Did Karen Matthews arrange for her own kid to go missing?
At 6:48 p.m. on February 19th, 2008, Karen Matthews called the police from her Dewsbury home in West Yorkshire, England, to report her daughter missing after she didn’t return home from school. What followed was an investigation into one of the oddest and most publicized cases in the history of the UK.
Nine-year-old Shannon Matthews was last seen at 3:10 on February 19th outside the Dewsbury Sports Center swimming pool at her school, Westmoor Junior. Detective Superintendent Andy Brennan headed up the investigation into her disappearance.
West Yorkshire police questioned 1,500 motorists and searched 3,000 houses, and by March 5th, more than 250 officers and sixty detectives were involved with the search. That amounts to about 10% of the West Yorkshire Police Force’s operational strength, becoming the most extensive police investigation in West Yorkshire since the Yorkshire Ripper case 30 years earlier.
The media maelstrom
A year before, an upper-middle-class missing kid named Madeleine McCann disappeared, and what followed was nothing short of a media explosion. A comparison was drawn between McCann and the lower class Matthews, asserting that Matthews was not as elegant or eloquent as the former, causing less media attention.
In response, The Sun newspaper offered £20,000 for information leading to Shannon’s safe return. By March 10th, it had reached £50,000, Shannon had been missing for twenty days.
Despite being warned against it by the police, Matthews gave an interview, holding a teddy bear to the press, pleading for her daughter’s safe return.
For a woman named Natalie Murray, a neighbor of Matthews, many things started not to add up. She had known the Matthews family for years, and to her, this was not all it seemed.
She claimed she thought, from almost the moment the schoolgirl disappeared on February 19th, that something was amiss, elaborating: “Straight away, my gut was telling me something wasn’t right. Karen was carrying on with normal stuff, tidying up the house. It was as if Shannon had just gone to her friends.”
Murray further expressed concern that Matthews was being taken advantage of by her twenty-two-year-old boyfriend, Craig Meehan. She commented, “ Any attention, she lapped it up. She couldn’t see when people were using her and taking advantage. She got talked into a lot of things by people who she thought were her friends.”
After watching the Matthews interview with the press, Murray commented that it felt disingenuous. Matthews called Shannon ‘beautiful princess daughter’ and held a teddy bear. Murray said later Matthews never called Shannon princess, and the teddy bear didn’t belong to her kid.

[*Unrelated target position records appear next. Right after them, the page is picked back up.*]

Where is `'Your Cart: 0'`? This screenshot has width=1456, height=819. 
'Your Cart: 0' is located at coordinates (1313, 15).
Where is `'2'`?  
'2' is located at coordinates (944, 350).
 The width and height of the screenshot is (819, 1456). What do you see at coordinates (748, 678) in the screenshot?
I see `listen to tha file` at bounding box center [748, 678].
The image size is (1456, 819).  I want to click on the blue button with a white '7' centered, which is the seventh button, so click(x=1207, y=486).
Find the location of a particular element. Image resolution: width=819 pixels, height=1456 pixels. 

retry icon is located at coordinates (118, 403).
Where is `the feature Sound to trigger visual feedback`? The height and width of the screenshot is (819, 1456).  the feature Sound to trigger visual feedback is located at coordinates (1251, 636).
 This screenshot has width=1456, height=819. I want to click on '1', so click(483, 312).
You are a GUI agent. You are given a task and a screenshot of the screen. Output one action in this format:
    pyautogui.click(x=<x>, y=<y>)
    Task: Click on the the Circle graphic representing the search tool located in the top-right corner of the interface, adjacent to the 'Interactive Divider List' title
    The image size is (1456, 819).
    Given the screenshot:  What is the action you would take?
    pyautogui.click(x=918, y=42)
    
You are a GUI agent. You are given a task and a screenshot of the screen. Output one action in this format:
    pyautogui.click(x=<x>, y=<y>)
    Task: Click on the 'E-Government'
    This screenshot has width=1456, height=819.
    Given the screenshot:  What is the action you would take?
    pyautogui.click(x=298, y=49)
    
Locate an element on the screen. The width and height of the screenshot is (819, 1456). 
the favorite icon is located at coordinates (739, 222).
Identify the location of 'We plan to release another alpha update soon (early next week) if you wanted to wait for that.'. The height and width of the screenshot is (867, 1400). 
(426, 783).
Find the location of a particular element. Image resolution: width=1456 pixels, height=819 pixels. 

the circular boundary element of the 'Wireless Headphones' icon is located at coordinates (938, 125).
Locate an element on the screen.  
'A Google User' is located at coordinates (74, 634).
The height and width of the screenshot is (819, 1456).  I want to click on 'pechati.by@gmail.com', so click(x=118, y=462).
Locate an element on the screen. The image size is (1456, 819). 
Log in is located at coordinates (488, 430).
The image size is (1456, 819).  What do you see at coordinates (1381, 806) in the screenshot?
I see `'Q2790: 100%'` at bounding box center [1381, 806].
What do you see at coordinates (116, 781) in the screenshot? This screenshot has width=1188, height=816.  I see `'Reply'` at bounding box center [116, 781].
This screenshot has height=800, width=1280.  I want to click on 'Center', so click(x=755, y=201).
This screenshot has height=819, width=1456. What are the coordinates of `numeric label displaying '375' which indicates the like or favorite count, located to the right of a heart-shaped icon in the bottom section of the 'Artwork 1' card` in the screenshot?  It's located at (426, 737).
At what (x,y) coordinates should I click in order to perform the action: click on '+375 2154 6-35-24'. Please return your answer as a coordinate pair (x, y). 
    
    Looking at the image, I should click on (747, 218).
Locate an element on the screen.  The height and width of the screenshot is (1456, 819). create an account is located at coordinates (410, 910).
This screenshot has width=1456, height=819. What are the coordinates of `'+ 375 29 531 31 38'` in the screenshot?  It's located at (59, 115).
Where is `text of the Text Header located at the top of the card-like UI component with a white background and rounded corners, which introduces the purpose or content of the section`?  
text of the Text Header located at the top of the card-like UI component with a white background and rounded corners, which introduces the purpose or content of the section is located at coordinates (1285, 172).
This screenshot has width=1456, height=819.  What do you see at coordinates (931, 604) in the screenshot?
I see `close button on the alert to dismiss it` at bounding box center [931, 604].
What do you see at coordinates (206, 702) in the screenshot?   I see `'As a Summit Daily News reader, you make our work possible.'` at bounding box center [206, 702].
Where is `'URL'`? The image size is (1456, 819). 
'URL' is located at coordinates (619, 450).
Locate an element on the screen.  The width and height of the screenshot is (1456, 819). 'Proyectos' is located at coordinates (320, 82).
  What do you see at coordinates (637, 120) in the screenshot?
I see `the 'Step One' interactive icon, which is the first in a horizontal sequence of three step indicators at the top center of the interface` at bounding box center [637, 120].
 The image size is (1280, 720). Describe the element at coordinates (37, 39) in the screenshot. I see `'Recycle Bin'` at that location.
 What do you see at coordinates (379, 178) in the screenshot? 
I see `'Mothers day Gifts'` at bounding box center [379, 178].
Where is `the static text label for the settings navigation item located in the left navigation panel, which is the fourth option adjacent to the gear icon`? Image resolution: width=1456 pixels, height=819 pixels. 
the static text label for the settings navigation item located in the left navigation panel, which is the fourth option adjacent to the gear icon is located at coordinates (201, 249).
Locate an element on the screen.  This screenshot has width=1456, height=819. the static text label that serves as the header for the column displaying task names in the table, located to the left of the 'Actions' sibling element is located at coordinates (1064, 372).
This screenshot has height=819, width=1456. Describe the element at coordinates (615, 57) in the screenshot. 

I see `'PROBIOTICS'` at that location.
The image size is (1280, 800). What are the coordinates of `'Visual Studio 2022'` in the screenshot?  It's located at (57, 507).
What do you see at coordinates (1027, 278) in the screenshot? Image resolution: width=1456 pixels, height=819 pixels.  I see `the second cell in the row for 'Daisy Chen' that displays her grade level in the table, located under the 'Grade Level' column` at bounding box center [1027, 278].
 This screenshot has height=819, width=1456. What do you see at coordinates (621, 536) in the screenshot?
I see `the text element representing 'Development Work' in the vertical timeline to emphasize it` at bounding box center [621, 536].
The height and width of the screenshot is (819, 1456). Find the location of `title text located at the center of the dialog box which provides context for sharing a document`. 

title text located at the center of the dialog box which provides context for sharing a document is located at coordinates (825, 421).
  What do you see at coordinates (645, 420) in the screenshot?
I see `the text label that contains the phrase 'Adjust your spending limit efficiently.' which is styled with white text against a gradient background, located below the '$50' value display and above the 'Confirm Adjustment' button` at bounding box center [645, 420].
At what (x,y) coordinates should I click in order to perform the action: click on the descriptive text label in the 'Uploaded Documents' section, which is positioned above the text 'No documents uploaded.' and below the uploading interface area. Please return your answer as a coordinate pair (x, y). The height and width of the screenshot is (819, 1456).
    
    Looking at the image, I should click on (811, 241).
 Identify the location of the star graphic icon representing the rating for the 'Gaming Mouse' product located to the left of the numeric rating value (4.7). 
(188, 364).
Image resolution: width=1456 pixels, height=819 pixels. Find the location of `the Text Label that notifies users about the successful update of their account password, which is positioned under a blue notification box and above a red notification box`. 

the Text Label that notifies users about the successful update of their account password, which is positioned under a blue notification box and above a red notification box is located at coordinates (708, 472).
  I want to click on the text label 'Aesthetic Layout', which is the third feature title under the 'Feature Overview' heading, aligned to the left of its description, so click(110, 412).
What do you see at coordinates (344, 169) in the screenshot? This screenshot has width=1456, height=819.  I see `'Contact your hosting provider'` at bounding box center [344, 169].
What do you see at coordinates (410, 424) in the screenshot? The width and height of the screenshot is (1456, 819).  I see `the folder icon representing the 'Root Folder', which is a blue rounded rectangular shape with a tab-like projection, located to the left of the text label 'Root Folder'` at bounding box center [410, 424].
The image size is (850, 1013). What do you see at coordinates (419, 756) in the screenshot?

On March 14th, detectives received a tip-off from a member of the public to search a flat a mile away from the estate belonging to Michael Donovan, the uncle of Matthews’s boyfriend Meehan. In the flat, they found Shannon concealed under a bed, drugged & frightened but alive.
Shannon was placed under police protection and cared for by the local Social Services Department for seventy-two hours. On March 15th, the police reported that Shannon had begun to recover after her ordeal. Once recovered, officers questioned her to establish what had happened. The questioning, which lasted for weeks, took place in ten-minute actions at a special children’s suite resembling a classroom.
Murray, along with the family’s police liaison officer, sat with Matthews in the officer’s car and further questioned her about what happened. Matthew’s eventually confessed that she, Meehan, and Donovan had orchestrated the disappearance and planned to split the £50,000 reward.
Two days later, on April 8th, Matthews was charged with perverting the course of justice and child neglect. Donovan had already appeared in court charged with kidnapping and false imprisonment. During questioning, Matthews blamed Donovan and painted herself as the “fall guy”.
Later, they were each jailed for eight years.
Murray, who has since moved away, remained skeptical that the pair acted alone, reporting she had seen a couple coming in & out of the Matthews home when her daughter was missing. DS Andy Brennan agreed, saying, “I have my theories.”
The police credit Murray with the successful end to bringing the nine-year-old home safely. One officer stated: “she is the best detective that didn’t join the force that I’ve ever met. She knew Karen before this, and how she behaved, so she was the key to solving the case.”